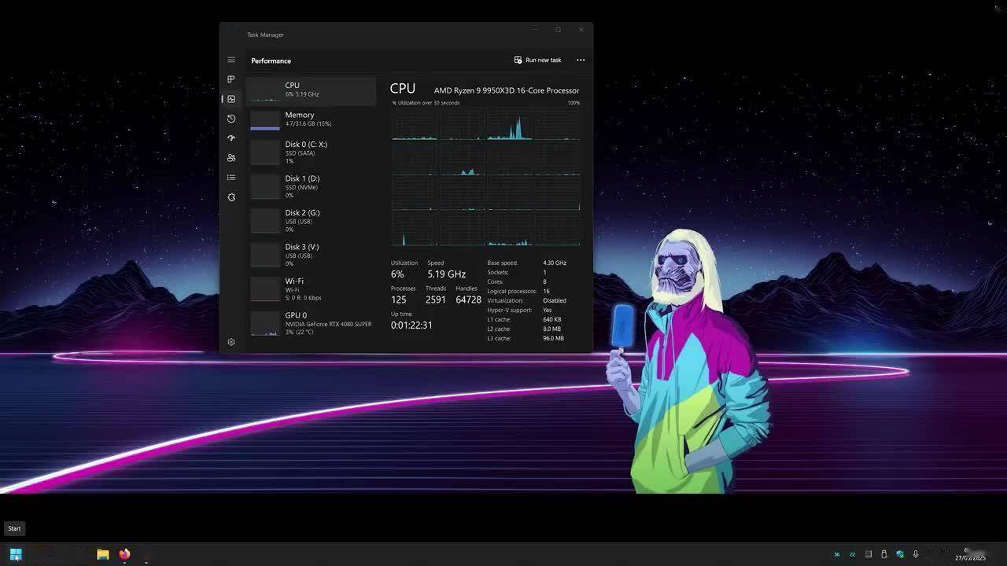Launch Firefox from the taskbar

(x=124, y=554)
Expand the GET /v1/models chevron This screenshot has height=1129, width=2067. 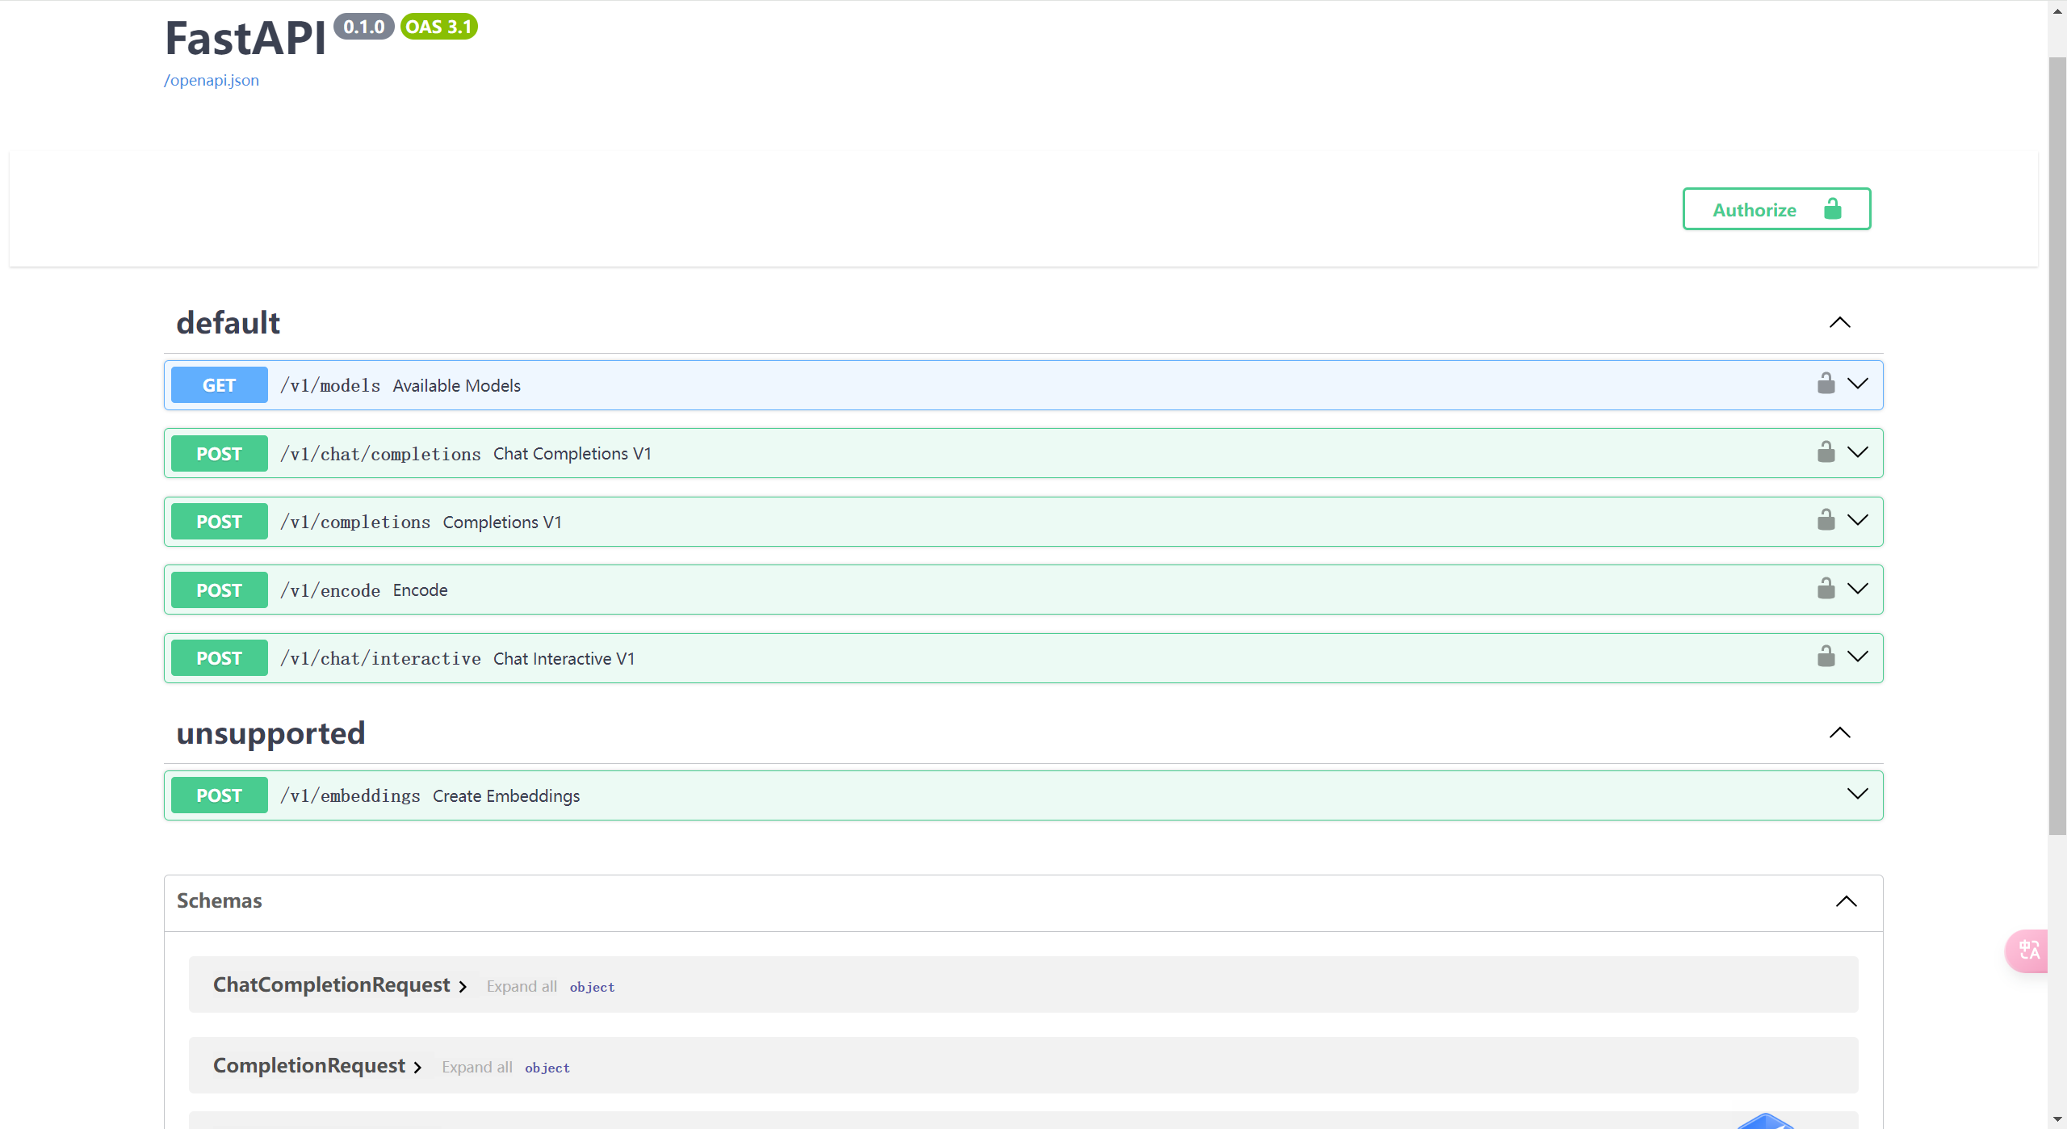point(1858,384)
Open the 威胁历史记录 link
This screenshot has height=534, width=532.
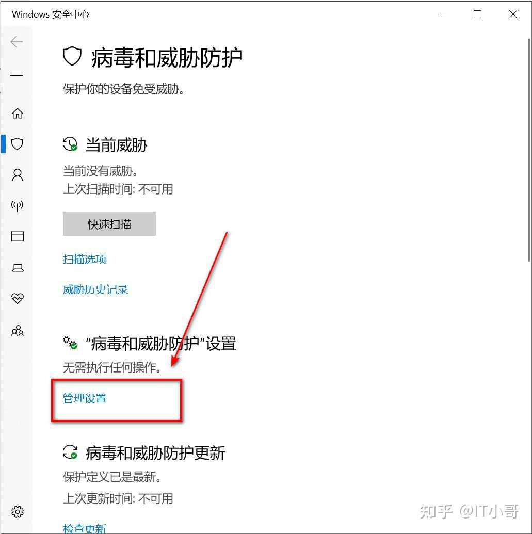(x=95, y=289)
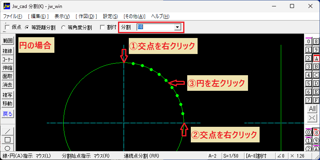Click the scale S=1/50 status button
The image size is (320, 160).
[x=230, y=156]
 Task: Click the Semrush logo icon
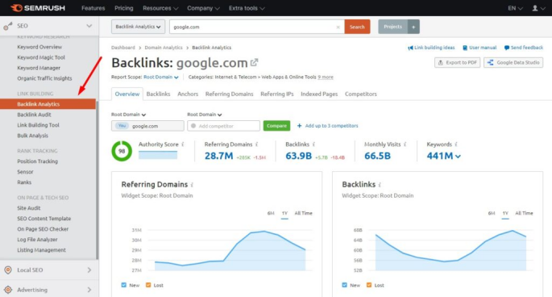tap(17, 8)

### ASSIGNMENT
Print only the lines from the line that contains "Open the 威胁历史记录 link" to the final line of the data, inclusive. Pictures stay out.

### RESPONSE AREA
Open the 威胁历史记录 link
This screenshot has height=534, width=532.
(x=95, y=289)
Click the scale S=1/50 status button
The image size is (320, 160).
[x=230, y=156]
 Task: Click the Semrush logo icon
tap(17, 8)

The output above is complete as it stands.